§ **Problema breve**: ¿Puedes imprimir de forma literal la parte del texto sobre Cabrera que comienza en "En febrero de" y termina en "su anterior jefe."?

§ **Fragmento del texto**:
En el verano de 1839 tuvo lugar la traición de Maroto y la firma del Convenio de Vergara, llevado a cabo a espaldas del rey carlista, y que obligó a éste a traspasar la frontera francesa con los batallones que le permanecieron leales. Cabrera recibió la noticia con indignación y se dispuso a proseguir la lucha. Sin embargo, el fin de la guerra en el Norte dejó libre al formidable ejército del duque de la Victoria, que se aprestó a caer sobre el Maestrazgo, combinando sus operaciones con el ejército del Centro. Cabrera no cedió en su voluntad de resistir, pero un contagio de fiebres tifoideas le llevó a las puertas de la muerte y dejó a su ejército privado de su idolatrado caudillo, llegando a extenderse entre los voluntarios y los pueblos la noticia de su fallecimiento.

En febrero de 1840, el imponente ejército de Espartero abandonó sus cuarteles de invierno e inició sus operaciones contra la línea fortificada dispuesta por Cabrera para defender su territorio. Uno a uno fueron cayendo los fuertes, no sin una resistencia a veces sobrehumana, como en el caso de Castellote.

Cabrera, gravemente enfermo, se vio obligado a atravesar el Ebro, viendo impotente cómo Morella caía en manos de sus enemigos. El asesinato semanas antes del conde de España había hecho que don Carlos le encomendara el mando del Ejército Real de Cataluña y la aclaración de las circunstancias que habían conducido al asesinato de su anterior jefe.

Cuando Cabrera llegó a Berga, capital carlista del principado, los acontecimientos rodaban ya imparablemente hacia el inevitable final de la guerra. Rindiéndose a la falta de recursos y considerando ya inútil la resistencia, Cabrera decidió pasar con su ejército la frontera y entregarse a las autoridades francesas, con lo que ponía fin a siete años de lucha. El Gobierno francés recluyó al caudillo carlista primero en Ham y en la ciudadela de Lille, al noroeste del país, y después en Hyères, en la costa mediterránea, cuyo clima era más favorable para la mermada salud del refugiado. Posteriormente, en 1841, obtuvo permiso para trasladarse a Lyon, donde fijó su residencia y gozó de la acogida de los legitimistas franceses.

§ **Datos disponibles**:
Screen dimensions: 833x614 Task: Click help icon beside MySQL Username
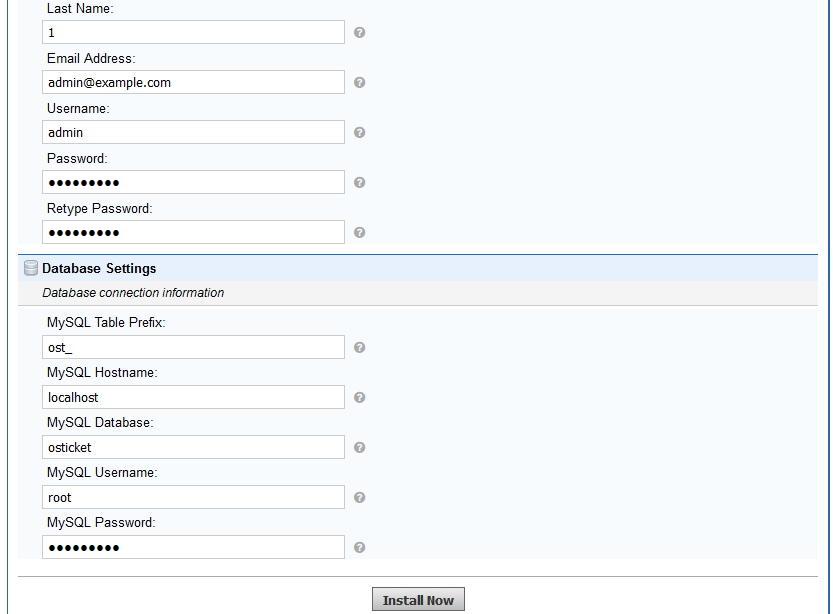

§ **Respuesta correcta**:
En febrero de 1840, el imponente ejército de Espartero abandonó sus cuarteles de invierno e inició sus operaciones contra la línea fortificada dispuesta por Cabrera para defender su territorio. Uno a uno fueron cayendo los fuertes, no sin una resistencia a veces sobrehumana, como en el caso de Castellote.

Cabrera, gravemente enfermo, se vio obligado a atravesar el Ebro, viendo impotente cómo Morella caía en manos de sus enemigos. El asesinato semanas antes del conde de España había hecho que don Carlos le encomendara el mando del Ejército Real de Cataluña y la aclaración de las circunstancias que habían conducido al asesinato de su anterior jefe.